A federal judge denied Ripple’s motion to access SEC’s employee’s data as the company wanted to have a list of all of the crypto transactions made by the people working for the regulator as we reported in our Ripple news before.
The New York federal Judge denied Ripple’s motion to access SEC’s employees data for the crypto transactions made by the workers at the regulator’s office to prove that the agency didn’t consider XRP to be a security. According to the official transcript, Ripple filed the request on August 27 and their rationale for the request was that if it were discovered that the employees traded XRP it would expose the SEC’s past lack of clarity about the nature of the token and will prove that the SEC didn’t consider XRP to be a security.
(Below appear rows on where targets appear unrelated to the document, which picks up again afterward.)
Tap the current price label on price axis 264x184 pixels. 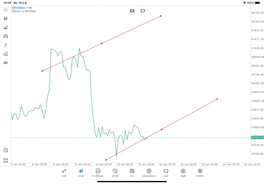[257, 137]
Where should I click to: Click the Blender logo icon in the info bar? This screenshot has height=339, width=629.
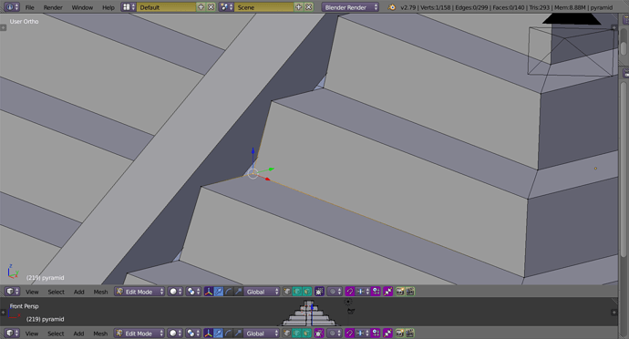pos(392,7)
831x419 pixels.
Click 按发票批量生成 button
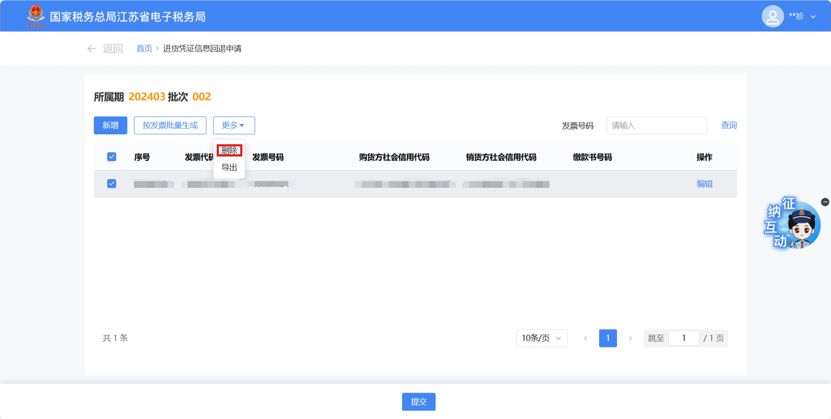click(170, 125)
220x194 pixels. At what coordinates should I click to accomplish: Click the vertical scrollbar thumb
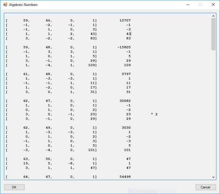214,34
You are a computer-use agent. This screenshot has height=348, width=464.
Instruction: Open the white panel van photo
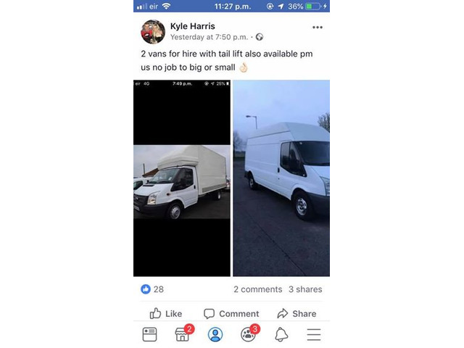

Defendants argued that the individual trading decisions will expose the lack of clarity regarding XRP’s status and whether the SEC believed XRP is a security. This evidence will likely undermine the SEC’s allegations that the defendants acted recklessly and will bolster the notice defense. Defendants contended that they are entitled to know whether the SEC permitted the employees to sell, buy or hold XRP as market participants in the relevant period. The judge gave a few reasons.
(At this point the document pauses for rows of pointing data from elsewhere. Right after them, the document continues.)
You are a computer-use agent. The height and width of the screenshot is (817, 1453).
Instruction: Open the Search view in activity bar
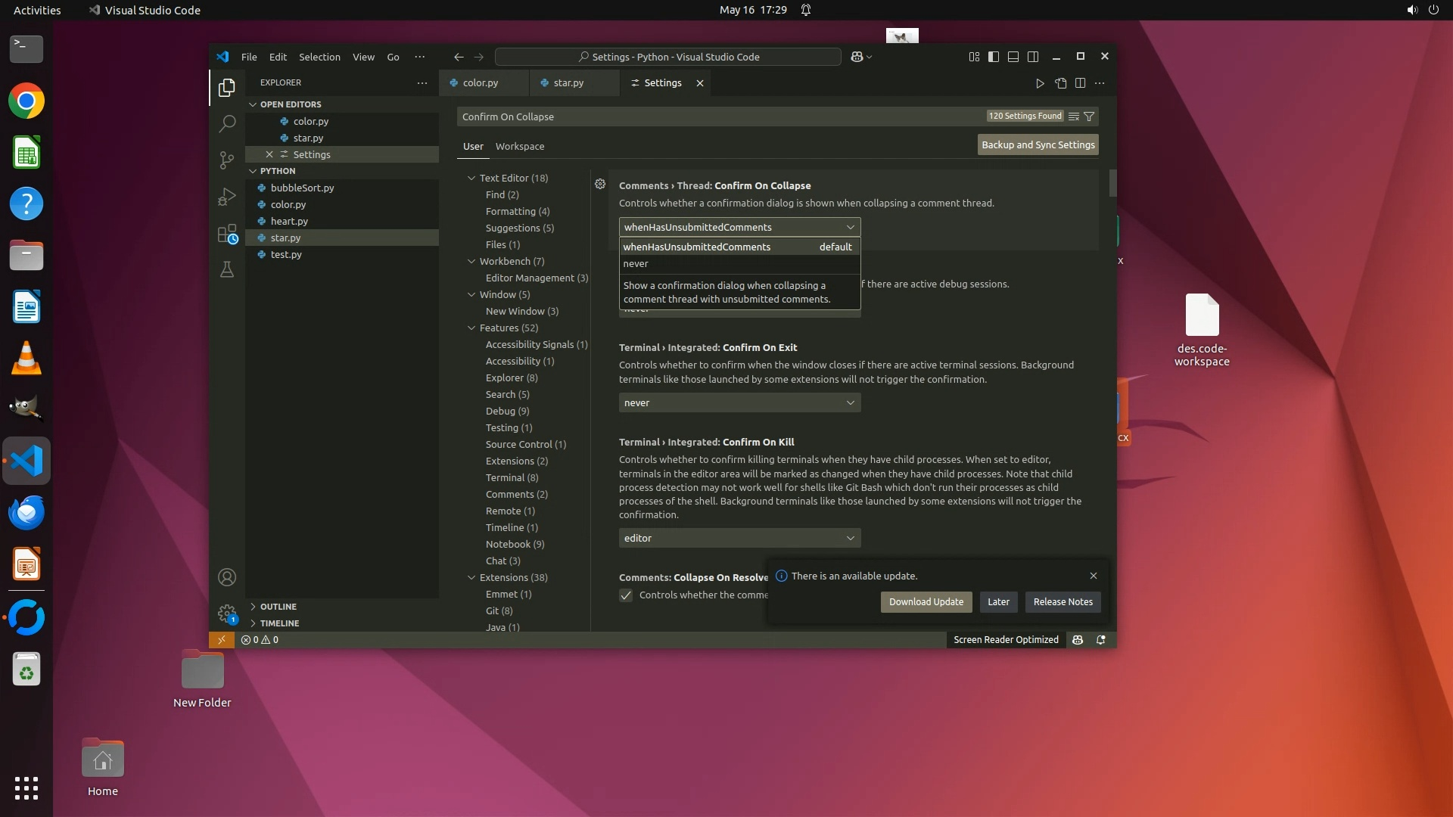(226, 123)
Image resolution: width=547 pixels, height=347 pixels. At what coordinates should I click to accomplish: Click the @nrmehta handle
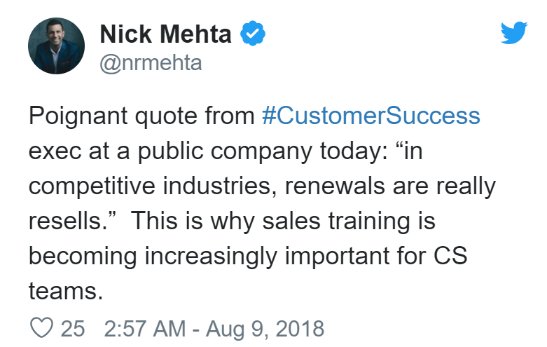[151, 63]
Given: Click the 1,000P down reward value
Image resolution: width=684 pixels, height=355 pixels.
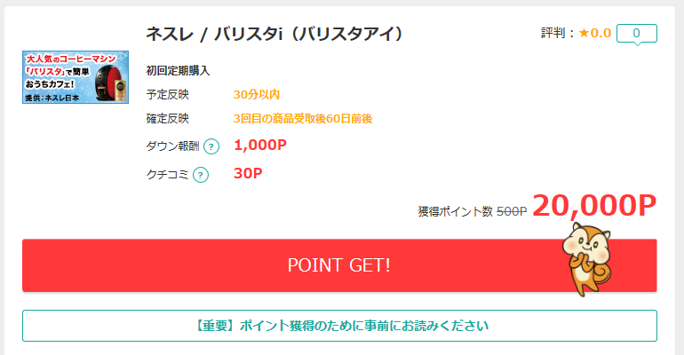Looking at the screenshot, I should 260,145.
First, she upholds the relevance of the SEC’s argument that the preclearance decision process doesn’t involve any determination of the SEC Ethics Counsel which a trade complies with the specific securities laws as the SEC Ethics Counsel hasn’t proposed provision expressly relevant to XRP so the trading history is irrelevant for the case. Another key argument for the denial was the lack of legal jurisdiction to approve Rippel’s demands and this rule protects the privacy rights of the SEC employees as US citizens.
The annual certification that Defendants seek, Congress prohibited disclosure of this financial information via federal privacy statutes and regulations to maintain government employees’ privacy. Ripple tried to use a similar argument as the SEC asked for access to Ripple’s internal communication via Slack and argued that producing these documents will be a long and expensive process. The court explained that the SEC had no trading policy regarding digital assets during the period of interest for the lawsuit so the employees didn’t act in violation of the rule even if they traded crypto. XRP didn’t overreact to the news as the market moves in pace with the development of the Ripple-SEC situation with rallies once Ripple scores a win and crashes. Right now, XRP is trading around $0878 down by 5% in the past 24 hours and recovering about 0.5% so far.